Lu hier à la médiathèque de Berteaucourt, quelques phrases de Charlie Chaplin - qui a étudié l'Homme mieux que lui ? - Rédigées à une époque antérieure au Dictateur où l'artiste refusait le parlant et pensait encore la parole cinématographique comme un pléonasme : "Le dialogue pour mon usage personnel ? Jamais. Je crois que je ne puis toujours exprimer avec un geste ce que j'ai à dire. En fait, je puis dire plus avec un geste que je ne puis dire avec des mots, car l'assistance finit mon geste. Quand je ne puis que paraître triste, ils me créditent de tous les mots qui furent dits quand ils étaient tristes, de tous les mots qui furent jamais dits, de toutes les tristes choses qu'ils ont jamais lues..."
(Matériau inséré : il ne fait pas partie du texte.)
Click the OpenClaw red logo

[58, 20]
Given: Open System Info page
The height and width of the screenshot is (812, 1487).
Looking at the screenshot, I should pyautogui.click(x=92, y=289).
Une leçon d'épure par la pantomime qui prend une résonance particulière à mes yeux, si on l'applique à la littérature. Comment donner
aux mots la force de l'ébauche, l'essence même du geste et du sentiment ? Réduire les
dialogues, exprimer les méandres de la psychologie humaine par les seuls les actes, les seules ombres changeantes sur les visages, donner à voir et entendre, sans laisser
l'auteur que je suis s'immiscer en filigrane, sans fioriture, sans redondance. Car cet espace vacant, c'est celui du lecteur, sa part de création, qui ouvre vers l'universalité. C'est le fameux : "Ne me dis pas que ton personnage est triste, montre-le moi !", contre l'éternelle tentation de la glose.
L'épure, toujours l'épure. Le suggéré. Mais aussi cette force évocatrice du hors-champ. Et Chaplin d'ajouter : "Je préfère filmer l'ombre d'un train qui passe sur la figure d'un acteur plutôt que de filmer toute une gare."